Access traditional recipes in more detail in the Gastronomy Catalogue

There is a deep-rooted viticulture on Formentera, dating back as far as can be remembered, and a land use of over 80 hectares of vineyards. The island wines are greatly appreciated because the majority is un-grafted, i.e. not grafted, as are the majority across Europe. This is because the phylloxera plague, which destroyed un-grafted vineyards during the second half of the 19th century, did not affect the Formentera vineyards, largely because of its geographical isolation. In many cases the traditional “Vi pagès” is also produced, but generally for personal consumption.
There are two wineries on Formentera: Terramoll and Es Cap de Barbaria. All their wines have exceptional qualities due to the exquisite treatment given to the vines and the meticulous care during the wine production process. Both wineries organise guided and informative visits, for more information visit: and

As well as traditional cuisine with its menu shaped by the maritime nature of the island, the affluence of tourism has, over recent years, developed an outstanding catering sector. In Formentera there is a wide range of hugely diverse restaurants: from signature dishes to traditional fare, prepared the way it always has been, or interpreted with a modern flare, or even introducing typical foods from other parts of the world, like Japan, Italy and Argentina.
In 2014 the exquisite Balearic gastronomy obtained a new Michelin Star, the first for the Pitiusa catering industry. The Can Dani restaurant (La Mola road, 8.5km) was awarded this recognition for its traditional cuisine that uses local, high-quality products with the utmost of care.

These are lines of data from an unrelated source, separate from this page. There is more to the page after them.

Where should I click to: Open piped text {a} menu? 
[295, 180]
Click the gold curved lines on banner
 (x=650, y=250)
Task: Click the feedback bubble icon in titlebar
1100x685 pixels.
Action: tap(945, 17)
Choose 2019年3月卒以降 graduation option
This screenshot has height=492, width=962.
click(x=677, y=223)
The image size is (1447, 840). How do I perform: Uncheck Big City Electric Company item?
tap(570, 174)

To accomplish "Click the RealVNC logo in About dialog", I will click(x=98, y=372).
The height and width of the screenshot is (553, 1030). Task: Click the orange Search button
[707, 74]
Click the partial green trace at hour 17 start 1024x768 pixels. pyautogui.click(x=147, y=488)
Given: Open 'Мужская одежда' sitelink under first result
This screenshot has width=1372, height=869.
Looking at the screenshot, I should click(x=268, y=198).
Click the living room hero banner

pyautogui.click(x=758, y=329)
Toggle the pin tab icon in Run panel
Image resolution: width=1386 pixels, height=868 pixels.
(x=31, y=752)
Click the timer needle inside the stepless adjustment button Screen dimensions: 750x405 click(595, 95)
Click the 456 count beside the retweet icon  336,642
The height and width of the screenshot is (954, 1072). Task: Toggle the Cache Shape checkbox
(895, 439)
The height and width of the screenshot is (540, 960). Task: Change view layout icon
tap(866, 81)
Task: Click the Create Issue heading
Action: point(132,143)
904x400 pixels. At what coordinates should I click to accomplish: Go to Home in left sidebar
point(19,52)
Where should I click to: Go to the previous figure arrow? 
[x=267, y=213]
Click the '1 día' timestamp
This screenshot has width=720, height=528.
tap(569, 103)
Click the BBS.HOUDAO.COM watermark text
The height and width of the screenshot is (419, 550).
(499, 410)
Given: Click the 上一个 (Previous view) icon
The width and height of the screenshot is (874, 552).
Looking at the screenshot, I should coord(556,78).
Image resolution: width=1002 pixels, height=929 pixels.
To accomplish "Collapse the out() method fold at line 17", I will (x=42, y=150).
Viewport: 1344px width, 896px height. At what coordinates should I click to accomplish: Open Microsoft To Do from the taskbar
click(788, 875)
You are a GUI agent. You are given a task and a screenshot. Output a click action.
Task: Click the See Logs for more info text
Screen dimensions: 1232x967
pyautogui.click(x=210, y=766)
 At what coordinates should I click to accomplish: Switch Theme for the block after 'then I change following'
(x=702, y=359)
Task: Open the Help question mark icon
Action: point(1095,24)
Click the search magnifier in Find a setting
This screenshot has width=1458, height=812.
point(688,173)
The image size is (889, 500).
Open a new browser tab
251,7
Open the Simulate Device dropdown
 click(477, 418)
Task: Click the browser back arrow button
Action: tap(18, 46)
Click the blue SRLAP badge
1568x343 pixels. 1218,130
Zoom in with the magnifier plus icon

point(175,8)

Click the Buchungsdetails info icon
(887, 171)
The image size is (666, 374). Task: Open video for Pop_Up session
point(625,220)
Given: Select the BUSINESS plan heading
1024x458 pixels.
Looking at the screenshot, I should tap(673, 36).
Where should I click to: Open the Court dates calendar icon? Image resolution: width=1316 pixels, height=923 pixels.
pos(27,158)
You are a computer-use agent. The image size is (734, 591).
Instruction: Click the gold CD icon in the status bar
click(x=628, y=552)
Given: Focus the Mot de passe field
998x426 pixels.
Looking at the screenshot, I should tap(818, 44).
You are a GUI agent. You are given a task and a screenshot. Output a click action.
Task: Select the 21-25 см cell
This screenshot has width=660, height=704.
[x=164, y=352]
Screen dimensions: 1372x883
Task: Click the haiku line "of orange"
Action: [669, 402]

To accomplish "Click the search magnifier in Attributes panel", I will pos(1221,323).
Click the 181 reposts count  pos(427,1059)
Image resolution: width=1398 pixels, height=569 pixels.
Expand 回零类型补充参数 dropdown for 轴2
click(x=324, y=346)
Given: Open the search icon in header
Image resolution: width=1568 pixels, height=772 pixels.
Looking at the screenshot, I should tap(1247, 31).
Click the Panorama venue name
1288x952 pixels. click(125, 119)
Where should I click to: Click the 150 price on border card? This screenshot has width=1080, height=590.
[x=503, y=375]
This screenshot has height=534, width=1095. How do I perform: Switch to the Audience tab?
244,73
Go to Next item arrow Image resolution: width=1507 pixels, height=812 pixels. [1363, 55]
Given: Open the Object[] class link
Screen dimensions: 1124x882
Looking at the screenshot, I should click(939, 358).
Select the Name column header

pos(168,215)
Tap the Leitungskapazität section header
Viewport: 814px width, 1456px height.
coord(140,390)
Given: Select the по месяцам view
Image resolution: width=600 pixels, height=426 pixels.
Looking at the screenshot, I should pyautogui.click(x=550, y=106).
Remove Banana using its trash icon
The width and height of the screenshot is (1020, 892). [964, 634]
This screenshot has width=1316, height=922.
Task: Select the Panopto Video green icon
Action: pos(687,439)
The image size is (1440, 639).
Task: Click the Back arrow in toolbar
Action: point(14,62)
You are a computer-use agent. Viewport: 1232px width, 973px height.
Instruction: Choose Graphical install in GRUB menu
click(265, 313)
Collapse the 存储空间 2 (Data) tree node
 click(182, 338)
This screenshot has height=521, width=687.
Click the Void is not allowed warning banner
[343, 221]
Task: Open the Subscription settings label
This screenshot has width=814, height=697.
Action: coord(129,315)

 You can download a list of restaurants here.

During the first half of May and October, the Gastronomic Weekends are held. Over the first two weekends (from Friday to Sunday), the best restaurants on the island offer traditional menus for the set price of 20 euros. These are menus that have been especially prepared for this occasion: new interpretations of typical cuisine, innovative proposals at a very accessible price.